Restate all the data word for word and omit the pictures.
**********
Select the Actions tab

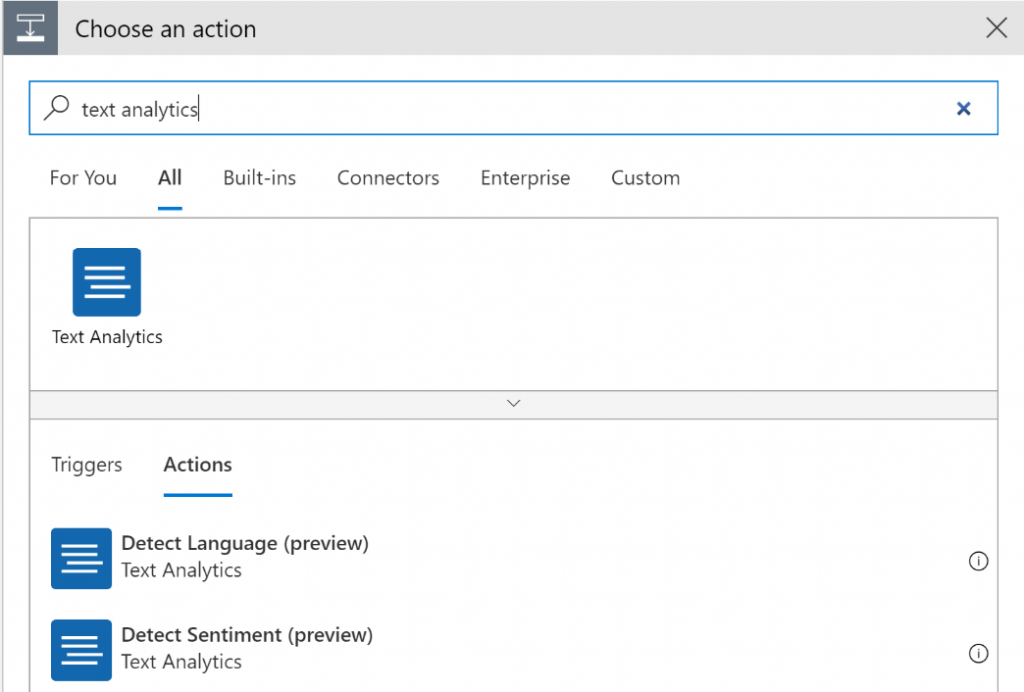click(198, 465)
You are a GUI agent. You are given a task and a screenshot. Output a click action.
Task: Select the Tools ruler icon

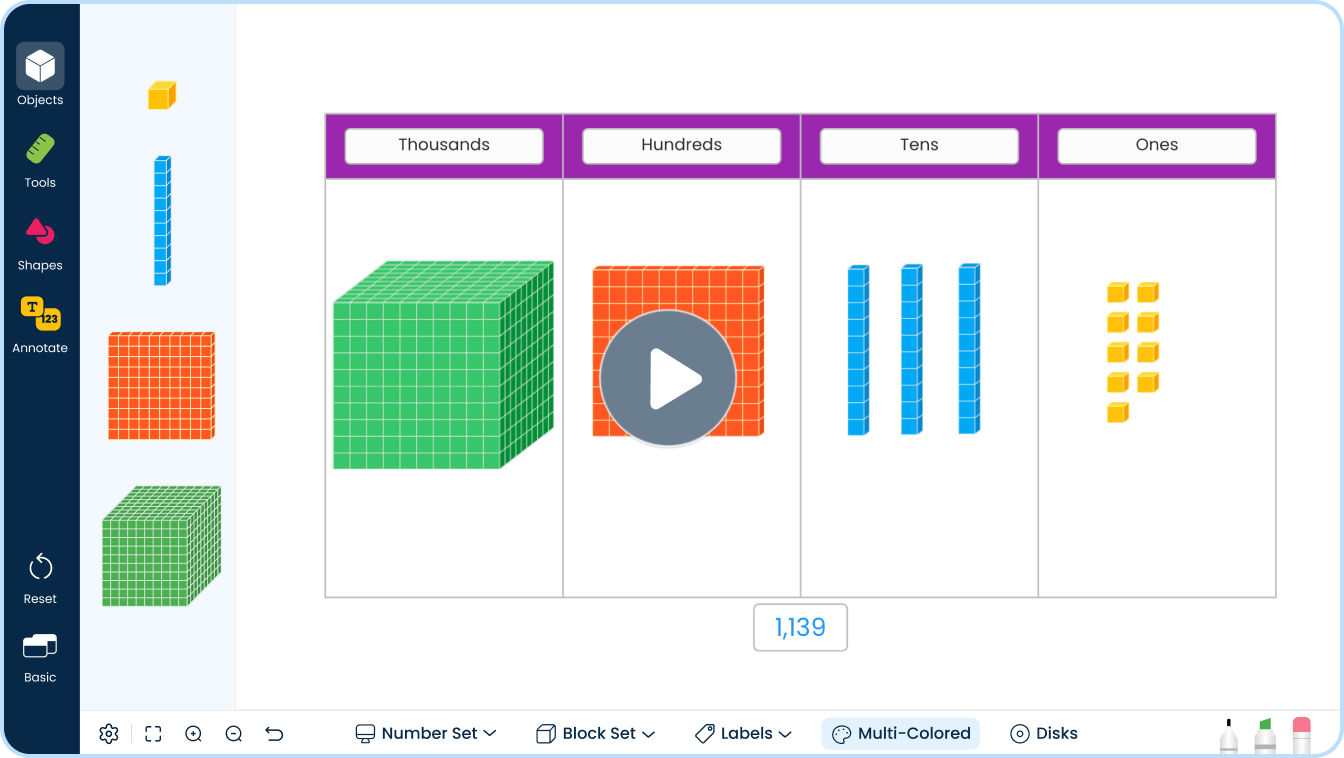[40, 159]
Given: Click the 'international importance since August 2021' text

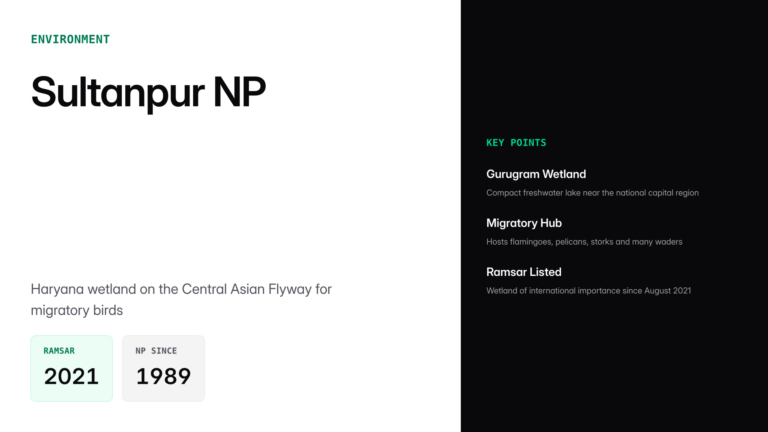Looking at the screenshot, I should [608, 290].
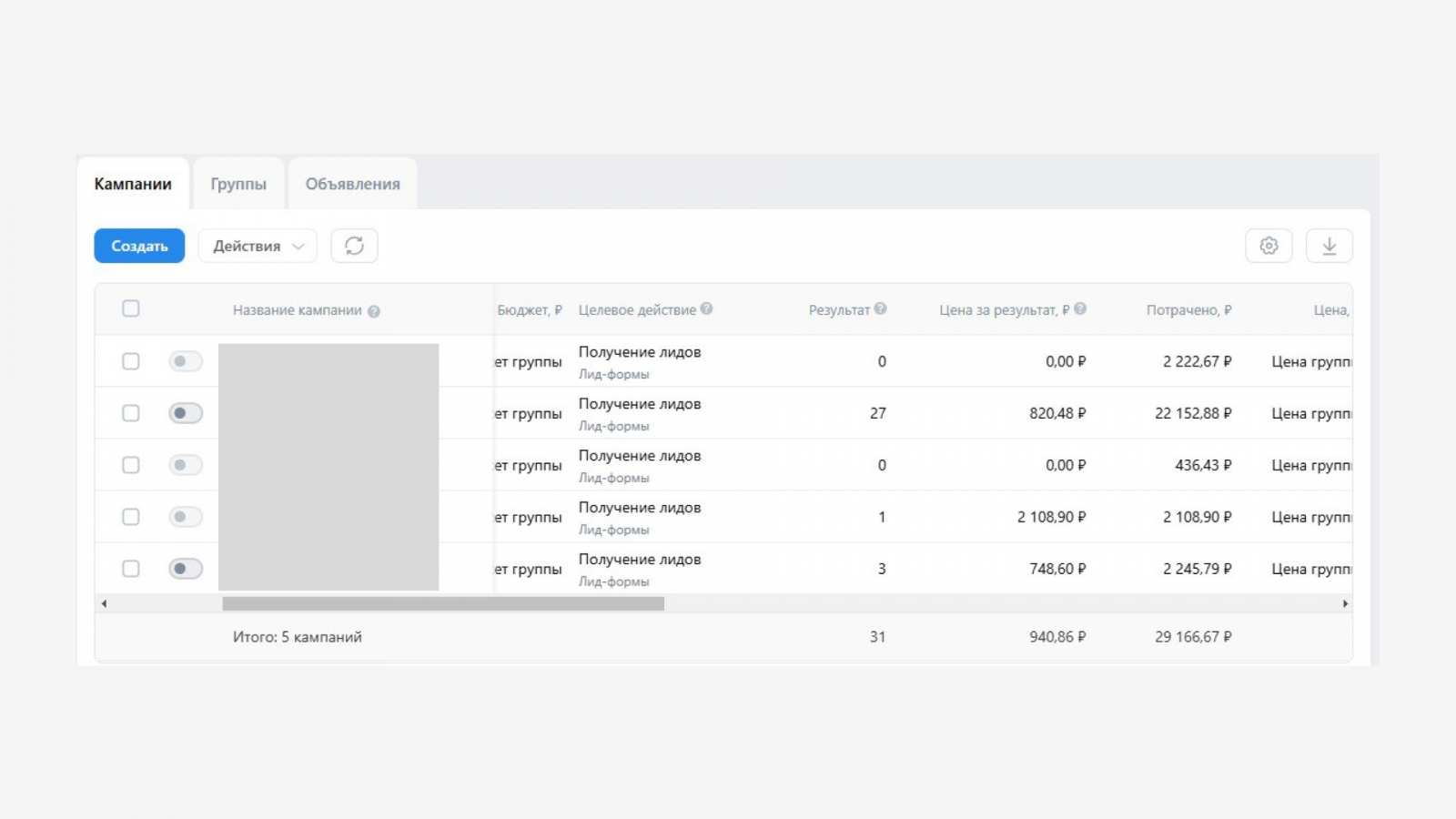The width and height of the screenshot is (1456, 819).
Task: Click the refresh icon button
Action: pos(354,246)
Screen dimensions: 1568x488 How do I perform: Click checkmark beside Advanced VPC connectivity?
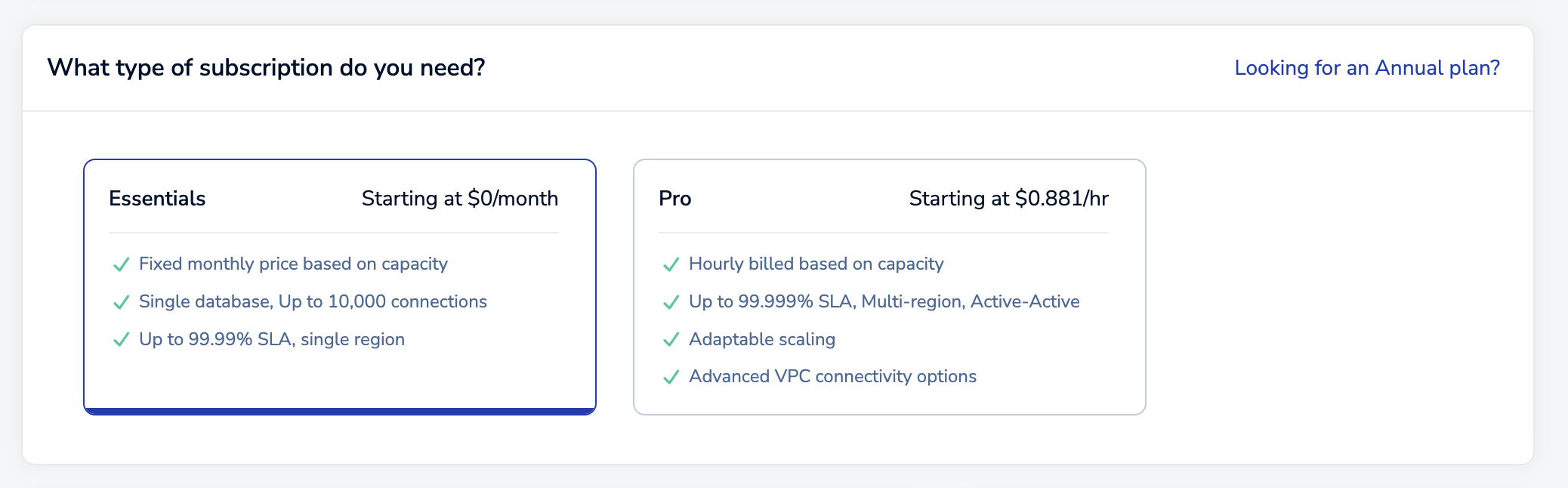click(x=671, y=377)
**********
Task solution —
Select the Actions tab

click(198, 465)
You are a GUI agent. You are given a task and a screenshot. Output a click action.
Task: Select the Tools ruler icon

[40, 159]
Given: Click the 'international importance since August 2021' text

Looking at the screenshot, I should [608, 290].
The width and height of the screenshot is (1456, 819).
Task: Click the refresh icon button
Action: pos(354,246)
Screen dimensions: 1568x488 How do I perform: Click checkmark beside Advanced VPC connectivity?
click(x=671, y=377)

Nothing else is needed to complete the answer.